Religious exclusivism gives rise to a not-so-subtle form of polytheism. “Our God is better than your god.” No, you might say, it’s about which God is the real God. But don’t you see that the answer to that question must be none of them and all of them? The real God can never be adequately described or conveyed or captured by human language and tradition. The real God can never be simply equated to a particular culture’s version of God. Otherwise, we’d have to admit that God is a purely human creation. To be God, God must transcend all human custom and theology. Yes, some expressions more effectively reflect the Divine nature than others, but none of these expressions are comprehensive. Always more is needed, and no number of them will ever be enough. God must always be speaking, or God is as good as dead.

So… If we want to serve a graven image made to serve the purposes of a few, then let us vehemently declare that the outsiders are wrong, damned, mistaken, lost, and confused.

But if we want to serve God and free our own tradition’s expression to be all that it can be, let us humble ourselves, bowing before the Mystery, keeping our eyes open to the manifold ways in which God is always speaking, celebrating the diversity of all of God’s Creation, and welcoming the unity that naturally ensues when diversity is celebrated.

How good and pleasant it is
    when God’s people live together in unity!
It is like precious oil poured on the head,
    running down on the beard,
running down on Aaron’s beard,
    down on the collar of his robe.
It is as if the dew of Hermon
    were falling on Mount Zion.
For there the Lord bestows his blessing,
    even life forevermore.
—Psalm 133

Spiritual algebra

Spirituality sometimes reminds me of math. When you resolve all the equations, there’s nothing left to do. There’s just identity, the one thing. All the parts have been resolved to the whole, and there’s nothing left to be said. Yet here I am writing, the mind keeps on going, and we keep yearning for truth because we haven’t yet received it in full measure. We don’t yet know the answer, so we’re driven to find out what it is.
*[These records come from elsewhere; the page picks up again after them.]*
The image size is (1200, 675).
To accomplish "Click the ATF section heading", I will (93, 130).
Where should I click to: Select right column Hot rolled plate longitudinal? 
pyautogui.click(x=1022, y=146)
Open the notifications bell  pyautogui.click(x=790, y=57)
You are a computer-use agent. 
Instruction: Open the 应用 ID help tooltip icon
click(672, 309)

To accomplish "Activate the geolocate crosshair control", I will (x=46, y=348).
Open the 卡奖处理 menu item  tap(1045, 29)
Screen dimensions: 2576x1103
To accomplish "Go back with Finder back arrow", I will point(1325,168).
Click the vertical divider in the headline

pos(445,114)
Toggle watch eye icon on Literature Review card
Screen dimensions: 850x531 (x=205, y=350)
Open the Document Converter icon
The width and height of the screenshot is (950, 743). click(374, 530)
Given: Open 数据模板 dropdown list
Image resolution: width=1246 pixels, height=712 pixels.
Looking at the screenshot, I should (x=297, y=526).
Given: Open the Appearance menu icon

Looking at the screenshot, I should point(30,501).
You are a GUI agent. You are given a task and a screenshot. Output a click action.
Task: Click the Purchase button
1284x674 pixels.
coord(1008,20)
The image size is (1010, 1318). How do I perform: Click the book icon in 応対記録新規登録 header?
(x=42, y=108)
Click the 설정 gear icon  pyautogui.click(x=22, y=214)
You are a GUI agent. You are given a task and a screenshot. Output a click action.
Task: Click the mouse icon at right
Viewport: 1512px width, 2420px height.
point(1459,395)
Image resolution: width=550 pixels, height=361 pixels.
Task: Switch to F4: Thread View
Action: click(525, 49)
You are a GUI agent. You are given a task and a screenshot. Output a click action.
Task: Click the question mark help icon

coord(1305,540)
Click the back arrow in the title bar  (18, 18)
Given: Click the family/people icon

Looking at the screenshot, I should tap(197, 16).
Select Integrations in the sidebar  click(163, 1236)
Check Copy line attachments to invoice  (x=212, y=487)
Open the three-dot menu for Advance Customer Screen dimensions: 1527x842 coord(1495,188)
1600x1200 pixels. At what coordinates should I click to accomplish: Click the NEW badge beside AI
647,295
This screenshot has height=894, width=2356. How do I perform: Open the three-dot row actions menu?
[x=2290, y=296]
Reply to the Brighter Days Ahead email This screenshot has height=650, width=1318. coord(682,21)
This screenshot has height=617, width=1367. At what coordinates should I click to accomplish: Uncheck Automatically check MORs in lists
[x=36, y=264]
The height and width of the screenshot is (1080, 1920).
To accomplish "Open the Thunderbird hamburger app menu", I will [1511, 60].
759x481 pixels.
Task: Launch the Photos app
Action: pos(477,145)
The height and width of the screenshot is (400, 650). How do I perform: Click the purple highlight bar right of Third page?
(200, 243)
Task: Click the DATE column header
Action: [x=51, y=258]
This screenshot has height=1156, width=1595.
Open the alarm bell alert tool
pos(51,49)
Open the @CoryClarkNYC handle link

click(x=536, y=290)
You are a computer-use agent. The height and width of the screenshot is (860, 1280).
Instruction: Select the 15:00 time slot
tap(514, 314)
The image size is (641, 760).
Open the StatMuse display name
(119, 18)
But math seems pointless. If you already know where you’re going, what’s the point of going through the exercise? As soon as you start talking about it, you realize that “2+2” is just another way of saying 4, so why ever say “2+2” in the first place? Let alone some more complicated formula? I’ll have to leave it to the mathematicians to explain what the big draw is. But I suspect it has to do with something more than just finding the right answer. There’s something about the process of getting there that is intrinsically cherished. (Otherwise, why not just look at the back of the book for the answers whenever you can?)

My mind goes down the same road with regard to spirituality. We learn from those who have tasted Enlightenment that God is all there is. For a mind looking for complex, interesting answers, that’s potentially anti-climactic. Okay… so God is all there is. Great. I guess we’re done then. Let me go…umm…do nothing… because there’s nothing left to do. So much for that instinct inside me that told me I was on a mission. “Pssst, hey you, the answer’s already at the back of the book!” Whaaa?! I can’t believe you just spoiled it for me. Thanks a lot! Now what?

Maybe we can learn from the mathematician, who takes the stand that the process itself is good. Perhaps it is cause for celebration. What if God is not just “all there is” but that God is also unequivocally, absolutely, undeniably good? After all, if God needs absolutely nothing, why did He create the world? Why is there something rather than nothing? What is going on here? Yeah, you, I’m talking to you! Somehow, some way, this is where you are right now, reading these words. How did you get here? What exactly are you doing here? This isn’t rhetorical. Please tell me. Why do you exist?